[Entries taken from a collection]
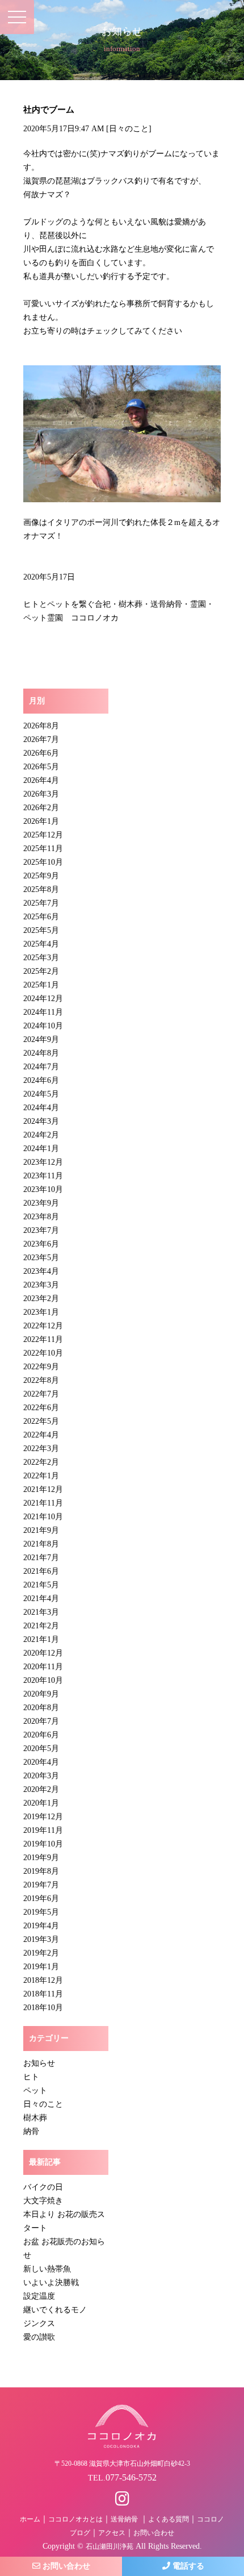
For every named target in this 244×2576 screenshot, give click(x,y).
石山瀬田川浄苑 (109, 2546)
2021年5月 (41, 1585)
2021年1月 (41, 1639)
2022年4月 (41, 1435)
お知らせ (39, 2063)
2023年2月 (41, 1298)
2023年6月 (41, 1244)
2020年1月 (41, 1803)
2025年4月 (41, 944)
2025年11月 (43, 848)
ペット (35, 2090)
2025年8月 (41, 889)
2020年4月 (41, 1762)
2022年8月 (41, 1380)
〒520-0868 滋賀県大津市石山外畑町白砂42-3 (122, 2463)
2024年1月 (41, 1148)
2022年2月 (41, 1462)
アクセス (111, 2533)
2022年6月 (41, 1407)
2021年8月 (41, 1544)
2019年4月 (41, 1925)
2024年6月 (41, 1080)
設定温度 (39, 2296)
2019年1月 (41, 1966)
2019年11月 (43, 1830)
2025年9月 (41, 876)
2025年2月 (41, 971)
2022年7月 (41, 1394)
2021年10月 (43, 1516)
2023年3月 (41, 1285)
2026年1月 (41, 821)
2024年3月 (41, 1121)
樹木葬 (35, 2118)
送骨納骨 (124, 2519)
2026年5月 (41, 766)
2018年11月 (43, 1994)
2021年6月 (41, 1571)
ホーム (30, 2519)
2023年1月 (41, 1312)
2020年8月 (41, 1707)
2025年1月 (41, 985)
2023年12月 (43, 1162)
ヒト (31, 2077)
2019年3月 (41, 1939)
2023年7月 (41, 1230)
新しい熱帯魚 (47, 2269)
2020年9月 (41, 1694)
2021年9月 (41, 1530)
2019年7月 (41, 1885)
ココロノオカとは (75, 2519)
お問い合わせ (153, 2533)
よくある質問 (168, 2519)
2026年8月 (41, 726)
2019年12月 (43, 1816)
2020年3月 (41, 1775)
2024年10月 (43, 1026)
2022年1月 (41, 1476)
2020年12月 (43, 1653)
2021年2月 (41, 1626)
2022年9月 (41, 1366)
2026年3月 (41, 794)
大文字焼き (43, 2200)
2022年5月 (41, 1421)
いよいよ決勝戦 (51, 2282)
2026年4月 (41, 780)
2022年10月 (43, 1353)
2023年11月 (43, 1176)
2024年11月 (43, 1012)
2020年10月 (43, 1680)
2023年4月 (41, 1271)
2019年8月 (41, 1871)
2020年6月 (41, 1735)
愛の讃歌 (39, 2337)
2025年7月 (41, 903)
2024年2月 (41, 1135)
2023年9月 (41, 1203)
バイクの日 (43, 2187)
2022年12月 (43, 1326)
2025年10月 (43, 862)
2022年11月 (43, 1339)
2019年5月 (41, 1912)
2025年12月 (43, 835)
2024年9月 (41, 1039)
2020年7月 (41, 1721)
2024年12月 (43, 998)
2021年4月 (41, 1598)
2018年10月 (43, 2007)
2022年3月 (41, 1448)
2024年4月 (41, 1107)
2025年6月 (41, 916)
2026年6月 (41, 753)
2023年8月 (41, 1216)
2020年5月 (41, 1748)
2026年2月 (41, 807)
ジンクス (39, 2323)
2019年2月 (41, 1953)
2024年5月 (41, 1094)
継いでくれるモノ (55, 2310)
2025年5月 (41, 930)
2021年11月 (43, 1503)
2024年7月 (41, 1066)
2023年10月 (43, 1189)
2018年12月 (43, 1980)
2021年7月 (41, 1557)
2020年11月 (43, 1666)
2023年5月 (41, 1257)
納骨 (31, 2131)
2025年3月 (41, 957)
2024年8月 (41, 1053)
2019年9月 (41, 1857)
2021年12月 (43, 1489)
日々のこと (129, 128)
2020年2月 (41, 1789)
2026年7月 (41, 739)
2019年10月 (43, 1844)
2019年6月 (41, 1898)
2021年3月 (41, 1612)
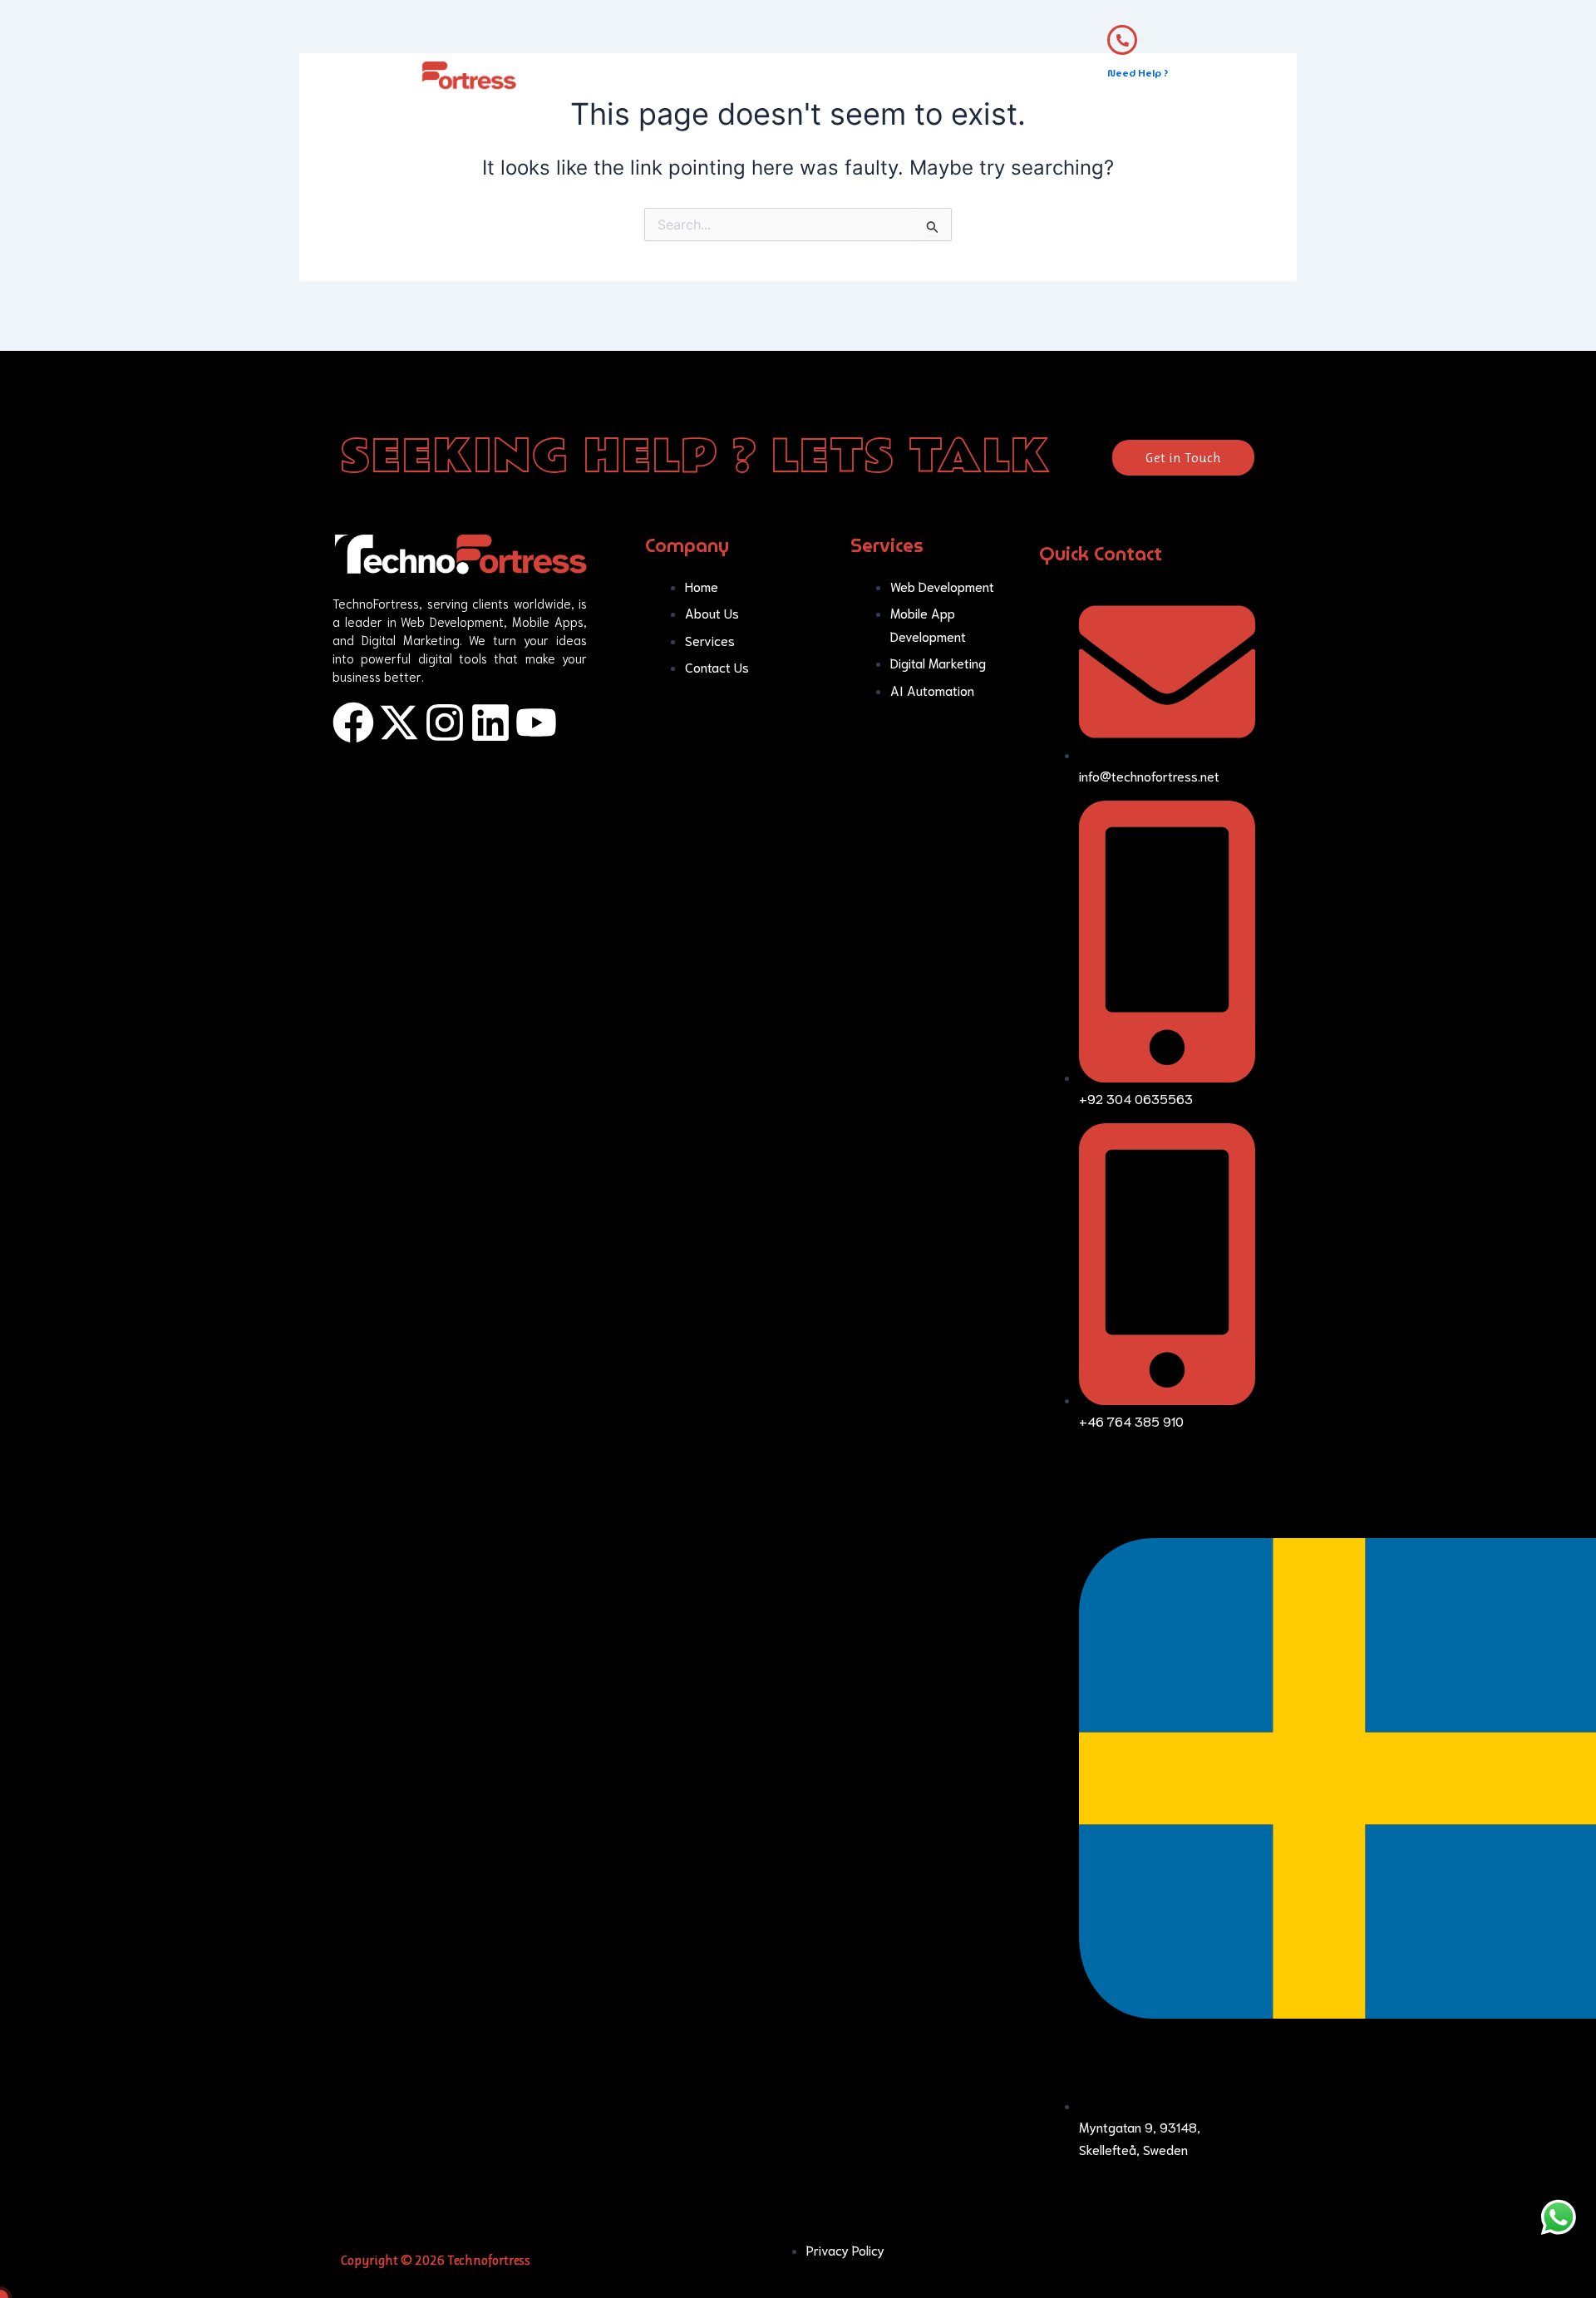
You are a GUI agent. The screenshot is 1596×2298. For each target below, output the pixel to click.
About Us (687, 82)
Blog (932, 82)
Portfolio (861, 82)
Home (611, 82)
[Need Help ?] (1122, 40)
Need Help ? (1137, 73)
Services (770, 82)
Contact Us (1008, 82)
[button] (775, 83)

▸ **Brief**:
Copy word for word the stretch of entries above from the line that has "2025年2月 (41, 971)" through the line that has "2020年7月 (41, 1721)", both ends included, and nothing outside it.

▸ **Answer for the task**:
2025年2月 (41, 971)
2022年7月 (41, 1394)
2021年10月 (43, 1516)
2023年3月 (41, 1285)
2026年1月 (41, 821)
2024年3月 (41, 1121)
樹木葬 (35, 2118)
送骨納骨 (124, 2519)
2026年5月 (41, 766)
2018年11月 (43, 1994)
2021年6月 (41, 1571)
ホーム (30, 2519)
2023年1月 (41, 1312)
2020年8月 (41, 1707)
2025年1月 (41, 985)
2023年12月 (43, 1162)
ヒト (31, 2077)
2019年3月 (41, 1939)
2023年7月 (41, 1230)
新しい熱帯魚 (47, 2269)
2020年9月 (41, 1694)
2021年9月 (41, 1530)
2019年7月 (41, 1885)
ココロノオカとは (75, 2519)
お問い合わせ (153, 2533)
よくある質問 (168, 2519)
2026年8月 (41, 726)
2019年12月 (43, 1816)
2020年3月 (41, 1775)
2024年10月 (43, 1026)
2022年1月 (41, 1476)
2020年12月 (43, 1653)
2021年2月 (41, 1626)
2022年9月 (41, 1366)
2026年3月 (41, 794)
大文字焼き (43, 2200)
2022年5月 (41, 1421)
いよいよ決勝戦 (51, 2282)
2026年4月 (41, 780)
2022年10月 (43, 1353)
2023年11月 (43, 1176)
2024年11月 (43, 1012)
2020年10月 (43, 1680)
2023年4月 (41, 1271)
2019年8月 (41, 1871)
2020年6月 (41, 1735)
愛の讃歌 (39, 2337)
2025年7月 (41, 903)
2024年2月 (41, 1135)
2023年9月 (41, 1203)
バイクの日 (43, 2187)
2022年12月 (43, 1326)
2025年10月 (43, 862)
2022年11月 (43, 1339)
2019年5月 (41, 1912)
2025年12月 (43, 835)
2024年9月 (41, 1039)
2020年7月 (41, 1721)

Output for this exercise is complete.